Pkg downtime incident

Earlier today, several users started seeing issues installing packages. This post seeks to collect all the information related to this incident.

Impact

The issue caused installation of incorrect versions (latest master when a prior version was requested) of packages.

  • Versions of Julia prior to 1.4 will silently install the wrong version
  • Windows versions of Julia 1.4.x will also silently install the wrong version
  • Non-Windows versions of Julia 1.4.x will issue a warning and fall back to git to obtain the correct version
  • Julia 1.5 is unaffected when using the pkg server (which is the default), otherwise matches 1.4 behavior

The issue has since been mitigated in the registry, so you were only affected if you were attempting package operations on an affected version between approximately 2pm Eastern and 3:43pm Eastern when the mitigation went into effect.

Symptoms

Installing the wrong version of a Julia package can cause incorrect behavior in several different ways. Perhaps the most common will be inscrutable package dependency errors, but more subtle behaviors are possible. If you performed a package operation today, you may want to see the mitigation section below as a precaution.

Mitigation

If an incorrect package version was installed, it will be locally cached until removed. As such, if you believe you were affected, it is advisable to clear your package cache by deleting .julia/packages. Note that your list of installed packages will not be affected and you may re-download all installed packages in your current environment by using Pkg.instantiate().

Root cause

The root cause of this change was an unannounced serverside change by GitHub, which broke download of tarballs by git-tree-hash, e.g. previously https://api.github.com/repos/JuliaLang/MbedTLS.jl/tarball/2d94286a9c2f52c63a16146bb86fd6cdfbf677c6 would give the tarball for that tree-hash, while it now gives the tarball for master instead. We do not yet know whether this change was intentional or not. The reason this change broke Pkg is that Pkg includes a heuristic where it will use the tarball download feature instead of a full git checkout as faster way to download a requested version (since it no longer needs to download the full repository with all its history). This was special cased for github.com and does not affect packages hosted elsewhere (though the vast majority of packages are currently hosted on GitHub).

Registry workaround

The above mentioned workaround was https://github.com/JuliaRegistries/General/pull/18991/files, which changes the URL for all registered packages from github.com to GitHub.com. This breaks above mentioned heuristic and will force older versions of Julia to fall back to a full git checkout instead. This method is slower, but should yield the correct package version. Note that Julia 1.5+ is unaffected and downloads via the Pkg server will continue to be fast.

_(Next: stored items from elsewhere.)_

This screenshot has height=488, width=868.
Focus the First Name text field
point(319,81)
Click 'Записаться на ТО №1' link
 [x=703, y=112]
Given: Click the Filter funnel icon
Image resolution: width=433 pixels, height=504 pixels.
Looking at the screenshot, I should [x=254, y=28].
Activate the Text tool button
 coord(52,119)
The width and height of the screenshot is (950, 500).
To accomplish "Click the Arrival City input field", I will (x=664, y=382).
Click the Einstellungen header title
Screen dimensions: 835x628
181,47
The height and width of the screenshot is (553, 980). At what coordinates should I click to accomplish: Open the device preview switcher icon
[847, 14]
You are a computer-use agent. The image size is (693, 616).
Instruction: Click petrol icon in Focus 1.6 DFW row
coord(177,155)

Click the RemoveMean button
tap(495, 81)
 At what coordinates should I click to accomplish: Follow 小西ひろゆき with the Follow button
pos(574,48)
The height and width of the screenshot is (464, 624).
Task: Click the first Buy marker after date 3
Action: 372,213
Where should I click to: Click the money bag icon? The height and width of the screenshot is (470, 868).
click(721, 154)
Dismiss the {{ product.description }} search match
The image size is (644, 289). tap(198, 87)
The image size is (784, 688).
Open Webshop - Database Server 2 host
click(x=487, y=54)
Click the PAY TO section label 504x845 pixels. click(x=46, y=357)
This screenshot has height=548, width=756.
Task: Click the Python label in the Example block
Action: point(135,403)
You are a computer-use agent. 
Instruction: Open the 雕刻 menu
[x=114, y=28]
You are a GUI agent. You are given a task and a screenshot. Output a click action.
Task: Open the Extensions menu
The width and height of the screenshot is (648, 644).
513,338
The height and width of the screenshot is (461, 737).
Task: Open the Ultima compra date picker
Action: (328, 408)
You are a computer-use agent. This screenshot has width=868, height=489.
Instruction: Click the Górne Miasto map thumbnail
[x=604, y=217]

Additional considerations/General registry updates paused

We have contacted GitHub to find out whether this change was intentional and is likely to persist. If so, we will need to update Registrator and the validation CI to force packages registered at GitHub to use the same GitHub.com workaround we manually applied to the registry. If not, the workaround will be reverted as soon as GitHub restores the original behavior (to get back to faster package download speeds on older versions). In the meantime changes (new packages/version bumps) to the General registry are paused. They will be resumed once either of the two options have been completed.

Future considerations

As noted, Julia versions 1.5+ are not affected due to the Pkg server work (which was partly motivated by a desire to avoid incidents like this once). However, such Julia versions will still fall back to raw GitHub downloads if the package server is unavailable for some reason (broken, blocked by corporate firewall, we forgot to pay our bills, etc.). In the near future, the validation currently present on non-Windows versions, will be extended to Windows version, such that even with a broken package server, the fall back path would itself fallback to Git if it is being served incorrect tarballs (the same verification will of course extend to the package server also). This change has been planned for some time and the requisite support is already available in Tar.jl, but has not yet been wired up in Pkg.

72 Likes

This is “clever”. :slight_smile:

2 Likes

Fight failure with failure, as they say.

18 Likes

Is the following related to this?

 Warning: Due to a previously reported error, the running code does not match saved version for the following files:
│ 
│   /home/usernamehere/.julia/packages/Flux/IjMZL/src/layers/basic.jl
│ 
│ Use Revise.errors() to report errors again.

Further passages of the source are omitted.